Le moyen le plus simple d’empêcher les bactéries de décomposer un cadavre consiste à éliminer l’eau de leur environnement. Toutes les formes de vie ont besoin d’eau liquide pour vivre, donc la déshydratation des bactéries les empêche de se nourrir et de se multiplier. Ce processus de déshydratation est appelé dessiccation et constitue en fait la première étape de la création de nombreux types de fossiles. C’est aussi la raison pour laquelle Otzi a été naturellement momifié : gelé en un éclair et suspendu dans de la glace solide pendant plus de 5 000 ans, ses bactéries ont été tuées avec lui. Le roi Toutankhamon était également desséché, mais sans températures inférieures à zéro pour travailler, ses embaumeurs royaux avaient un projet bien plus ambitieux entre leurs mains.

Momification artificielle – outils spéciaux, produits chimiques et cercueils hermétiques

Les anciens Égyptiens savaient que dès que leur chef divinisé périssait, le temps pressait. Premièrement, ils ont retiré la plupart des organes internes en les tirant à travers de petits trous à l’aide d’outils à crochets. Les anciens Égyptiens croyaient que les organes prélevés étaient sacrés et les conservaient dans des bocaux spéciaux. Cependant, cette pratique servait également à éliminer une grande partie de l’eau et des bactéries du corps. Ensuite, le corps était rempli de natron, un sel absorbant souvent utilisé dans l’Égypte ancienne, pour éliminer l’humidité restante du corps.

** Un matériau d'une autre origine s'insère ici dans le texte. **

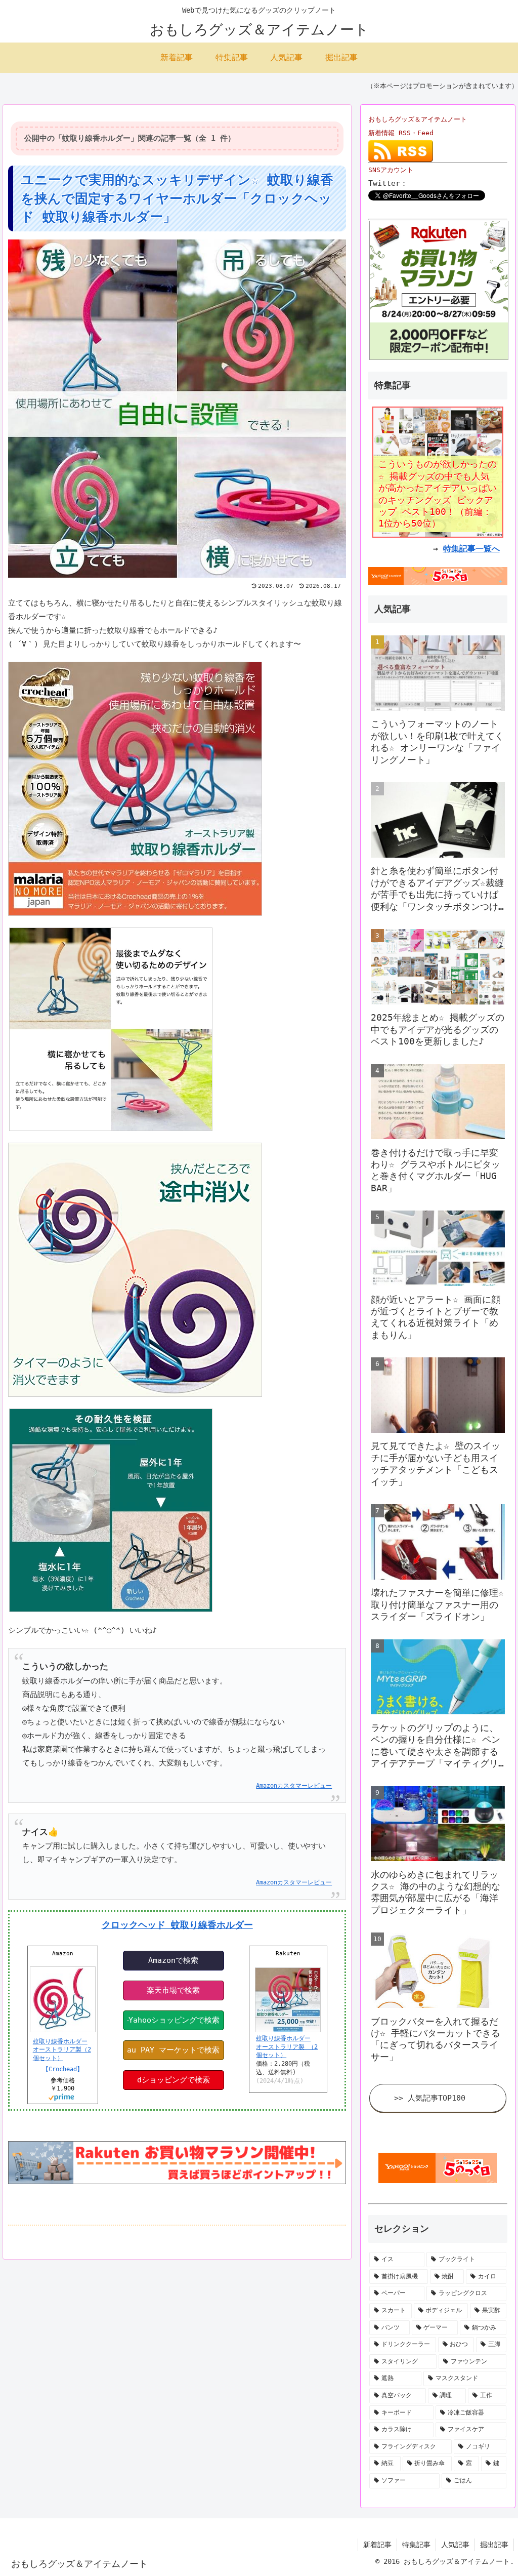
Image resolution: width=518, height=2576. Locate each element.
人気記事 (455, 2545)
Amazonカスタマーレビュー (294, 1785)
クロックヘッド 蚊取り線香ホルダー (177, 1924)
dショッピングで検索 (173, 2079)
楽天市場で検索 (173, 1990)
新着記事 (377, 2545)
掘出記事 (494, 2545)
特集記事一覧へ (471, 548)
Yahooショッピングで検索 (174, 2020)
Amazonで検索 (173, 1960)
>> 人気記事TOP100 (429, 2098)
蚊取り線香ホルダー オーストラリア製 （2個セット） (287, 2047)
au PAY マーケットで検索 (173, 2050)
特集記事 (416, 2545)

D’autres momies artificielles ont été desséchées de la même manière. Par exemple, les momies artificielles les plus anciennes connues au monde sont les momies Chinchorro du Chili d’aujourd’hui, le plus ancien spécimen remontant à 5050 avant JC. Les pratiques de momification des Chinchorro suivaient le même processus fondamental que celui des anciens Égyptiens. Les organes ont été retirés et la majeure partie de l’humidité restante a été extraite à l’aide de cendres et d’argile.

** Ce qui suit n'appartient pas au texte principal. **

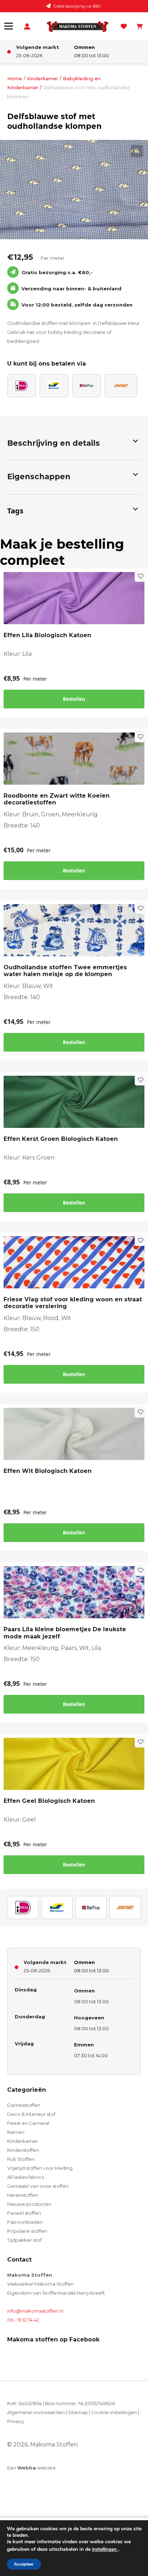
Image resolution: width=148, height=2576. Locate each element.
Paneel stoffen (24, 2213)
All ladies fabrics (25, 2177)
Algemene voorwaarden (36, 2412)
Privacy (15, 2421)
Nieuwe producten (29, 2204)
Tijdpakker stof (24, 2240)
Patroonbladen (25, 2222)
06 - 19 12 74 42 (23, 2320)
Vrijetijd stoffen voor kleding (40, 2168)
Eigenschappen (38, 476)
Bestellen (74, 699)
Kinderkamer (42, 78)
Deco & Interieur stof (31, 2114)
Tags (15, 511)
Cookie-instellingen (114, 2412)
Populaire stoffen (27, 2231)
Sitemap (78, 2412)
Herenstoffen (22, 2195)
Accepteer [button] (24, 2564)
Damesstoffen (23, 2105)
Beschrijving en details (53, 443)
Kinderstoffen (23, 2150)
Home (14, 78)
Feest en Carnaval (28, 2123)
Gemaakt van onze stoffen (38, 2186)
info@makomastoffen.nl (35, 2311)
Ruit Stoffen (20, 2159)
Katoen (15, 2132)
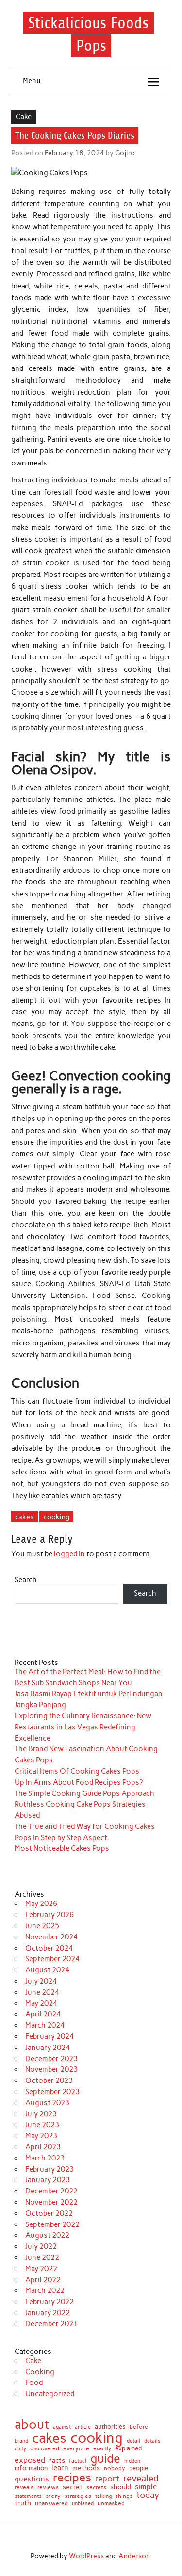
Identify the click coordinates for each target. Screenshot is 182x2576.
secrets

Une fois que le corps est débarrassé de l’humidité, il doit le rester. Les momies artificielles étaient bourrées et enveloppées de tissus, de roseaux secs et de tout ce qui pouvait aider à créer une barrière entre le cadavre et l’humidité. Les anciens Égyptiens utilisaient également des produits chimiques hydrophobes, notamment des huiles d’arbres, des graisses animales, de la cire d’abeille et des résines, comme ligne de défense supplémentaire. Enfin, le corps était souvent enfermé dans un cercueil. L’air transporte de l’humidité, même dans le désert, le cercueil devait donc être aussi étanche que possible. Pour les anciens membres de la famille royale égyptienne, le cercueil en bois était parfois placé dans un sarcophage en pierre, ce qui renforçait encore davantage le sceau. Si de telles mesures semblent exagérées, considérez à quel point elles ont fonctionné. Le roi Toutankhamon était si bien conservé que les scientifiques ont pu extraire son ADN, lui diagnostiquer le paludisme et déterminer qu’il avait un pied bot – pas trop mal après 3 300 ans.



Nicolas est journaliste depuis 2014, mais avant tout passionné des jeux vidéo depuis sa naissance, et des nouvelles technologies depuis son adolescence.